Urlaubsanspruch - vergangenheitsbezogene Feststellungsklage - unzulässige Elementenfeststellungsklage


Tenor

1. Die Revision des [X.] gegen das Urteil des [X.] vom 28. November 2017 - 7 [X.]/17 - wird zurückgewiesen.

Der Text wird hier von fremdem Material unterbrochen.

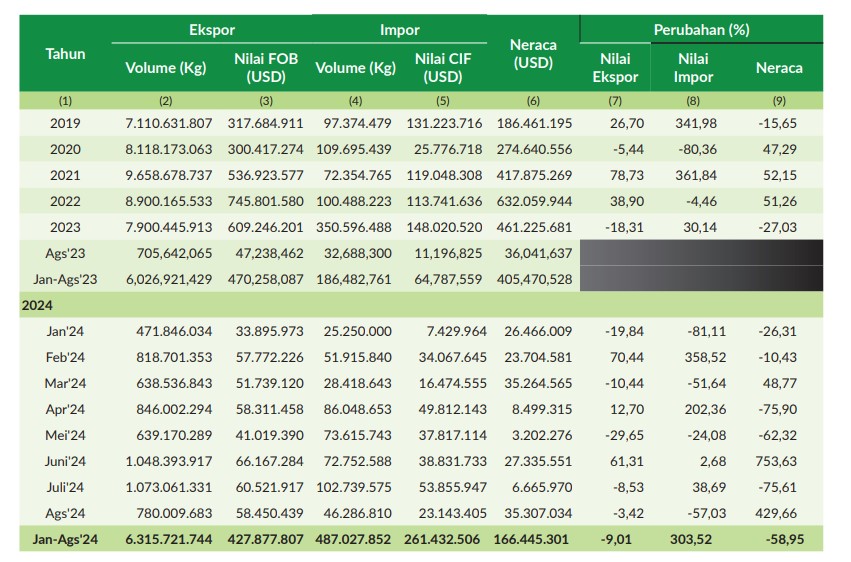The height and width of the screenshot is (562, 851).
Task: Click the Perubahan (%) group header
Action: tap(701, 30)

2. Der Kläger hat die Kosten der Revision zu tragen.

Tatbestand

1

Die Parteien streiten über Urlaubsansprüche des [X.] aus den Jahren 2013, 2014 und 2015.

2

Der Kläger war bei der Beklagten seit dem 1. Oktober 2008 zunächst aufgrund mehrerer befristeter Arbeitsverträge als Mitarbeiter im Bereich Personaldienstleistung tätig. Ihm standen nach dem Arbeitsvertrag kalenderjährlich 30 Tage Urlaub „nach Maßgabe des [X.]“ zu.

3

In einem gerichtlichen Vergleich nach § 278 Abs. 6 ZPO vereinbarten die Parteien letztmalig die Befristung ihres Arbeitsverhältnisses bis zum 31. Dezember 2012. Im Rahmen des vom Kläger gegen diese Befristung angestrengten Befristungskontrollverfahrens hat das [X.] mit Urteil vom 8. Juni 2016 (- 7 [X.] -) festgestellt, dass das zwischen den Parteien bestehende Arbeitsverhältnis nicht durch Fristablauf zum 31. Dezember 2012 geendet hat. Für die [X.] bis 2015 gewährte die Beklagte dem Kläger keinen Urlaub. Mit Schreiben vom 20. Juli 2016 forderte der Kläger die Beklagte auf, ihm 90 Arbeitstage Urlaub aus dieser [X.] zu gewähren. Die Beklagte lehnte dies mit der Begründung ab, die Urlaubsansprüche seien verfallen.

4

Das Arbeitsverhältnis der Parteien endete durch Kündigung der Beklagten vom 23. März 2017 mit Ablauf des 31. Mai 2017. Die gegen die Kündigung erhobene Kündigungsschutzklage wurde rechtskräftig abgewiesen (vgl. [X.] 14. November 2018 - 2 [X.] 721/18 -).

5

Mit seiner am 13. Dezember 2016 beim Arbeitsgericht eingegangenen Klage hat der Kläger geltend gemacht, die Beklagte habe ihm aus den Jahren 2013, 2014 und 2015 jeweils 30 Arbeitstage Urlaub bzw. [X.] zu gewähren.

6

Der Kläger hat in den Vorinstanzen beantragt

        

festzustellen, dass ihm für die [X.], 2014 und 2015 jeweils ein Jahresurlaubsanspruch iHv. 30 Kalendertagen gegen die Beklagte zusteht.

7

Die Beklagte hat beantragt, die Klage abzuweisen. Sie hat die Auffassung vertreten, die Urlaubsansprüche des [X.] seien mit Ablauf der betreffenden Urlaubsjahre ersatzlos verfallen.

8

Das Arbeitsgericht hat die Klage abgewiesen. Das [X.] hat die Berufung des [X.] gegen das Urteil des Arbeitsgerichts zurückgewiesen. Mit der Revision hat der Kläger zunächst sein ursprüngliches Klageziel weiterverfolgt. Mit Schriftsatz vom 28. März 2019 hat er zuletzt beantragt

        

1.    

festzustellen, dass ihm für die [X.], 2014 und 2015 jeweils ein Jahresurlaubsanspruch iHv. 30 Kalendertagen gegen die Beklagte zustand;

                 

hilfsweise für den Fall des Obsiegens mit dem Klageantrag zu 1.

        

2.    

die Beklagte zu verurteilen, an ihn 11.630,77 Euro brutto nebst Zinsen iHv. fünf Prozentpunkten über dem jeweiligen Basiszinssatz seit dem 1. Juni 2017 zu zahlen.

9

Die Beklagte hat beantragt, die Revision zurückzuweisen.

Entscheidungsgründe

A. Die Revision des [X.] ist unbegründet.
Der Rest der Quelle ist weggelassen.